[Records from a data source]
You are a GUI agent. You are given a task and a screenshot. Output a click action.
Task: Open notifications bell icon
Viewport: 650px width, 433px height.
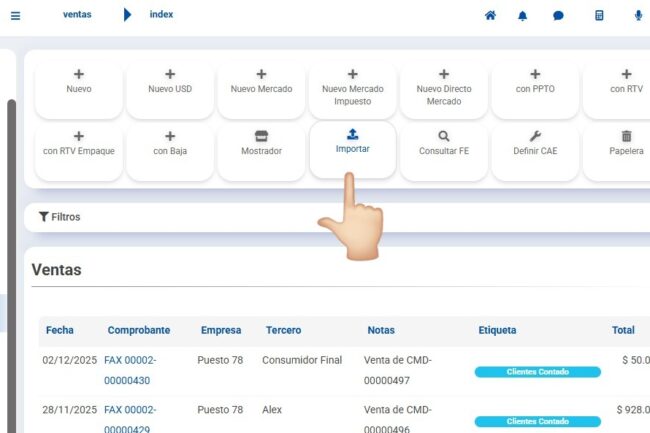[522, 16]

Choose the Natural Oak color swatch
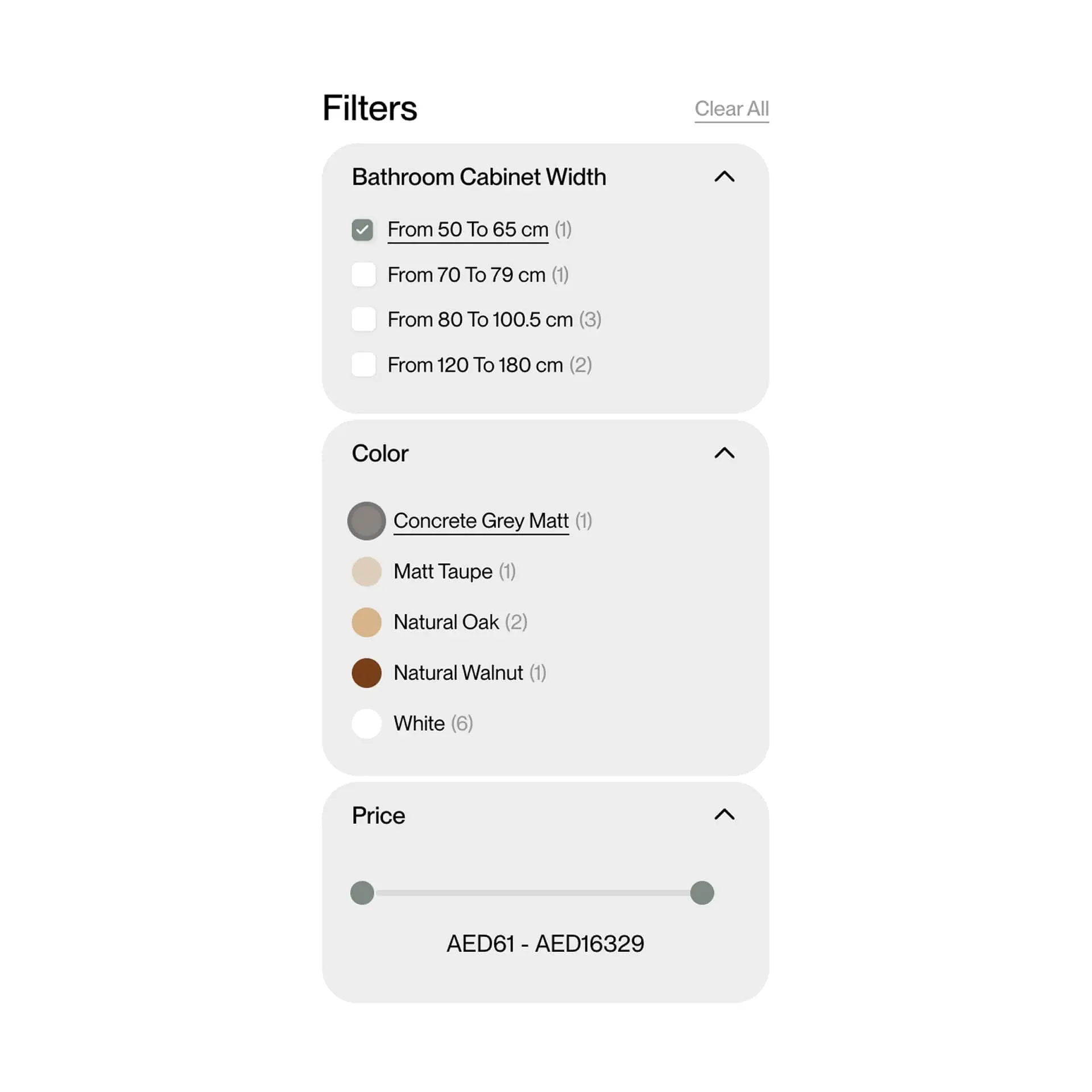pyautogui.click(x=366, y=622)
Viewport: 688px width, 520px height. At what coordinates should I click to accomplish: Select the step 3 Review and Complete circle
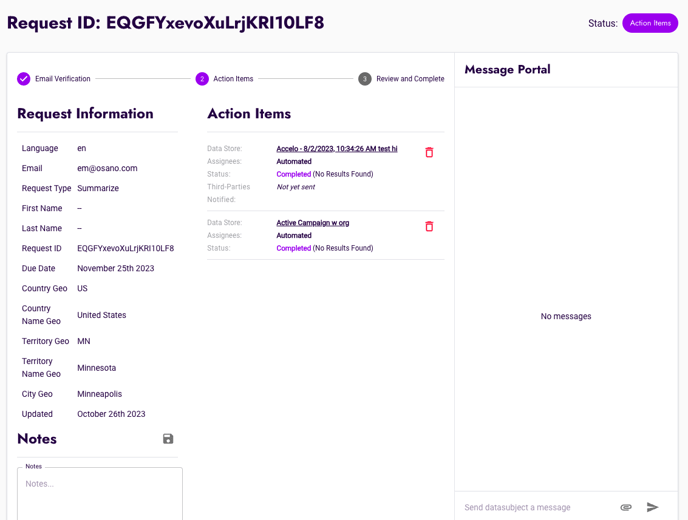click(x=365, y=79)
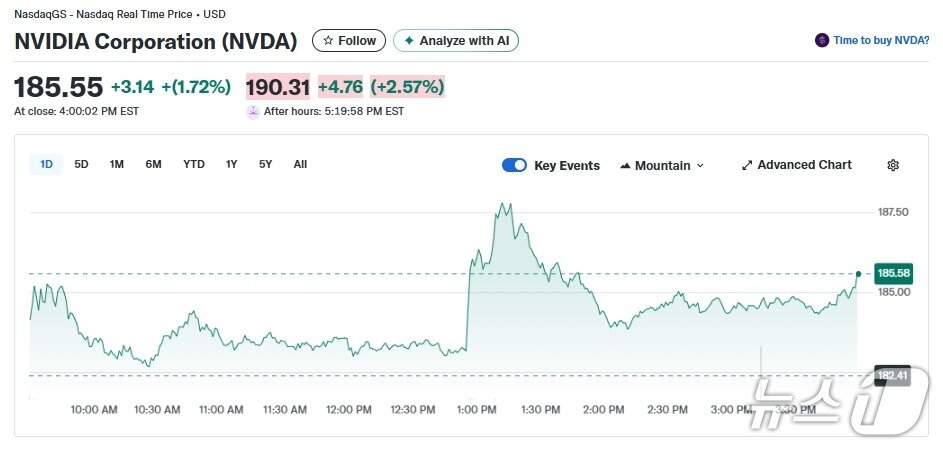The height and width of the screenshot is (449, 943).
Task: View the 1Y chart range
Action: point(231,164)
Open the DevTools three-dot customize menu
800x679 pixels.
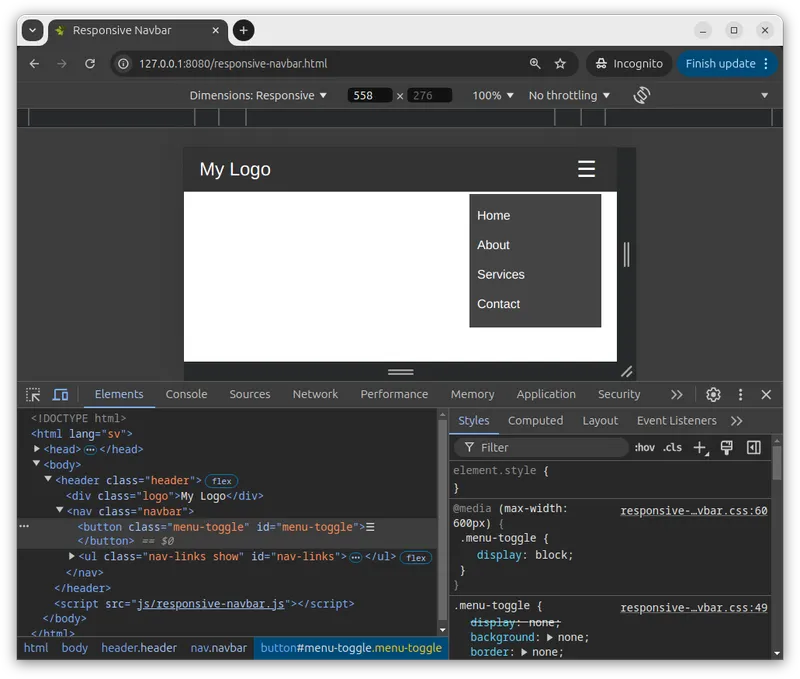coord(740,395)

§ **Activity**: Each record above should be duplicated word for word, with no pictures included.

§ **Answer section**:
You are a GUI agent. You are given a task and a screenshot. Output a click action.
Task: Open notifications bell icon
Viewport: 650px width, 433px height.
[522, 16]

Choose the Natural Oak color swatch
pyautogui.click(x=366, y=622)
Viewport: 688px width, 520px height. At what coordinates should I click to accomplish: Select the step 3 Review and Complete circle
click(x=365, y=79)
The height and width of the screenshot is (449, 943).
Task: View the 1Y chart range
Action: point(231,164)
Open the DevTools three-dot customize menu
800x679 pixels.
coord(740,395)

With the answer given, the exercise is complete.